GLP-Fraktionsmitglieder Roland Z’Rotz und Anna-Lena Beck schlagen vor, dass die Stadt Luzern finanzielle Unterstützung beim Kauf von regionalem Gemüse und Obst gewähren sollte. Dafür sollen Gutscheine oder Beiträge zu einem Gemüseabo zur Verfügung gestellt werden. Die GLP hebt dabei Modelle der solidarischen Landwirtschaft hervor, bei denen Haushalte im Voraus die Produktion finanzieren und dafür Anteile an der Ernte erhalten.

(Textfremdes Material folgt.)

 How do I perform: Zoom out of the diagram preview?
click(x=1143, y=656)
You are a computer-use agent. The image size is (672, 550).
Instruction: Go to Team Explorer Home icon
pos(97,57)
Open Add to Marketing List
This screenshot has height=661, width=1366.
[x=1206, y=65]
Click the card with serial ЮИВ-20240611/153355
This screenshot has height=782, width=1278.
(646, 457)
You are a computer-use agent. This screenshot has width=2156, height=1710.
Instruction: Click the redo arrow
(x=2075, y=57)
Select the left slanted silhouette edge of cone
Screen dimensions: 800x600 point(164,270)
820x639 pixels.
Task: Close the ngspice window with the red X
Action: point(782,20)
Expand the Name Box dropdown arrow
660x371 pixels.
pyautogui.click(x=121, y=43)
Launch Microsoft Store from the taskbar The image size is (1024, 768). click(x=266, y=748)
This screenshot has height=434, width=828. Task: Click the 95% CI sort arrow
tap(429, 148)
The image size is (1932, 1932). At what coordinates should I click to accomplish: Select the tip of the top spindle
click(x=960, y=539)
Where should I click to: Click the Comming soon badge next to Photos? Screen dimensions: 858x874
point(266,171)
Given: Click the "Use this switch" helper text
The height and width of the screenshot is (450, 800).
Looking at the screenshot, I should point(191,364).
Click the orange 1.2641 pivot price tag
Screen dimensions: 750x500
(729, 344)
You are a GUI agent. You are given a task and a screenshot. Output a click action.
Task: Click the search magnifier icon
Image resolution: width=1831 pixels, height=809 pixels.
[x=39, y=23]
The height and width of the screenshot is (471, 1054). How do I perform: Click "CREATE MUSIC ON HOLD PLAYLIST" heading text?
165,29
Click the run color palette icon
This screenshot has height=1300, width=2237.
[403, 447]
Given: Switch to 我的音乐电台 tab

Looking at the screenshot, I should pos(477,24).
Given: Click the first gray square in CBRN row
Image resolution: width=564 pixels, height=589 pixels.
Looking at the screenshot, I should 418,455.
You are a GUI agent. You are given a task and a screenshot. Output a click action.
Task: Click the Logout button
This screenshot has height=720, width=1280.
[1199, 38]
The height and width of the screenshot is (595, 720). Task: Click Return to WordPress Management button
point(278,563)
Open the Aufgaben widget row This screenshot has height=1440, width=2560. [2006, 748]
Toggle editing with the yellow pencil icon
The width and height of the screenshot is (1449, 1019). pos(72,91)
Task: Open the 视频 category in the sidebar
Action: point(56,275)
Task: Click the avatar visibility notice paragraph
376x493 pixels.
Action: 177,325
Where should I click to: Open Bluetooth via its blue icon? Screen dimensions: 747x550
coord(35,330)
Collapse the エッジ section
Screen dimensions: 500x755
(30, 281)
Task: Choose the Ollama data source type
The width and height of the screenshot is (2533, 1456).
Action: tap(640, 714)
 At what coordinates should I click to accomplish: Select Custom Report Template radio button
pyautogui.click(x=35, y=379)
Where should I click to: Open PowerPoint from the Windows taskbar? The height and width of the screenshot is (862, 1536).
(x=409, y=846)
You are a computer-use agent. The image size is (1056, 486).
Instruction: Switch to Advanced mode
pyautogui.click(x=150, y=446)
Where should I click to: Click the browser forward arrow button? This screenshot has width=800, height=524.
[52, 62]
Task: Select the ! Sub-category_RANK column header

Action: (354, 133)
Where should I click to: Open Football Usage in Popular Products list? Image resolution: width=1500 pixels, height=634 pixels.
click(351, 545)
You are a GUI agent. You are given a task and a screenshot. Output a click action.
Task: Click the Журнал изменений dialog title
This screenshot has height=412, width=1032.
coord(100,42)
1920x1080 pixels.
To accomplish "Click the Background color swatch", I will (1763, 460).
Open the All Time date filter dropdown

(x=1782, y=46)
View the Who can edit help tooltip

Die Unterstützung soll vorrangig einkommensschwachen Personen zugutekommen. Die GLP schlägt vor, diese Maßnahme in bestehende Förderstrukturen wie Ergänzungsleistungen oder andere soziale Angebote zu integrieren. Ein Beispiel aus der Waadtländer Gemeinde Prilly zeigt, dass eine solche Subventionierung möglich ist; dort werden Gemüseabos bis zu 400 Franken jährlich bezuschusst.
Durch die Förderung würde nicht nur das Wohlbefinden der Bürgerinnen und Bürger verbessert, sondern auch die lokale Landwirtschaft gestärkt. Diese steht laut GLP aufgrund billiger Importe, niedriger Erzeugerpreise und sich ändernden klimatischen Bedingungen unter starkem Druck.
Verwendete Quellen:
– Postulat der GLP-Fraktion zur Unterstützung für frische Lebensmittel.